House Speaker Nancy Pelosi (D-CA) may withdraw a planned vote on the $1.2 trillion infrastructure bill that was scheduled for today if she feels it won’t pass due to progressives withholding their support, and she won’t bring the larger $3.5 trillion budget reconciliation bill to the House floor for a vote if she’s not confident it will pass the Senate, too.  
 
“We’re not proceeding with anything that doesn’t have agreement between the House and the Senate,” Pelosi told reporters. 
 
On a separate but very important matter, Senate Democrats also need to find a path forward to raising the debt ceiling without GOP support before the U.S. runs out of money to pay its bills in mid-October, but Senate Majority Leader Chuck Schumer (D-NY) claims to do so through budget reconciliation isn’t an option.
 
“Individual senators could move to delay and delay and delay – it is very risky and could well lead us to default even if only one senator wanted that to happen. You can’t do it this route, everyone who’s studied it knows it is risky,” said Schumer on the Senate floor. 

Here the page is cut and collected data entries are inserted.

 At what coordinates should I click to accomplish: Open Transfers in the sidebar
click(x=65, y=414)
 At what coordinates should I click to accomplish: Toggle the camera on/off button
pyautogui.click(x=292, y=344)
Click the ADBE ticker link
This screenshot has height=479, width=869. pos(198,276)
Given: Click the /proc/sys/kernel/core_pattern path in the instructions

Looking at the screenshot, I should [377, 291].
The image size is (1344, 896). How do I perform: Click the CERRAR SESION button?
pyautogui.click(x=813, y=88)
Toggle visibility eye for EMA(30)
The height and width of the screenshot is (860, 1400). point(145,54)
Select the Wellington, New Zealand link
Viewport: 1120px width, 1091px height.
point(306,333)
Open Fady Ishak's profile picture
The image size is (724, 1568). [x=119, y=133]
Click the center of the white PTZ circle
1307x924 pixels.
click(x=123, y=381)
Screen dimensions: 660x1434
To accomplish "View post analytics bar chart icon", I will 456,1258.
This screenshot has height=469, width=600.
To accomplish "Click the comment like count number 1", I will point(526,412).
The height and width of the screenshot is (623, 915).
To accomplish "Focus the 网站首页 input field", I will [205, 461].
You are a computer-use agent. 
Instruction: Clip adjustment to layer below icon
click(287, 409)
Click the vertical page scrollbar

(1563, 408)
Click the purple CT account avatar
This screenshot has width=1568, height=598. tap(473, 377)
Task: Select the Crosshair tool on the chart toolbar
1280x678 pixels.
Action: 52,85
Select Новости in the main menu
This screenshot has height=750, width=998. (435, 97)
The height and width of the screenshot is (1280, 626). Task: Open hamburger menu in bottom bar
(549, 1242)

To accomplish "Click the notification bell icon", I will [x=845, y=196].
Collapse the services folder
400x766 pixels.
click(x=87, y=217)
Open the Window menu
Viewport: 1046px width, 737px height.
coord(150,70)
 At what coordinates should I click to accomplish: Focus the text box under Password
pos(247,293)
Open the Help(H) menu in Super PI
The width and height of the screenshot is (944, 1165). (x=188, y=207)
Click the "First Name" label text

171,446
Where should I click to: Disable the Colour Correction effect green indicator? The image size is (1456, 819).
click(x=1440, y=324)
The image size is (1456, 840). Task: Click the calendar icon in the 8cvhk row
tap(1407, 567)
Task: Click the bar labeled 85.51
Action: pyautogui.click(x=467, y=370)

Treasury Secretary Janet Yellen says the U.S. will hit its debt limit on October 18.  
  
For now, the only good news for President Biden is it looks like Congress will avert a government shut down at midnight Thursday. The Senate already voted last night to prevent that partial government shutdown, and the House is expected to do the same.

But raising the debt ceiling, passing infrastructure, and passing his funding bill are still very much up in the air.  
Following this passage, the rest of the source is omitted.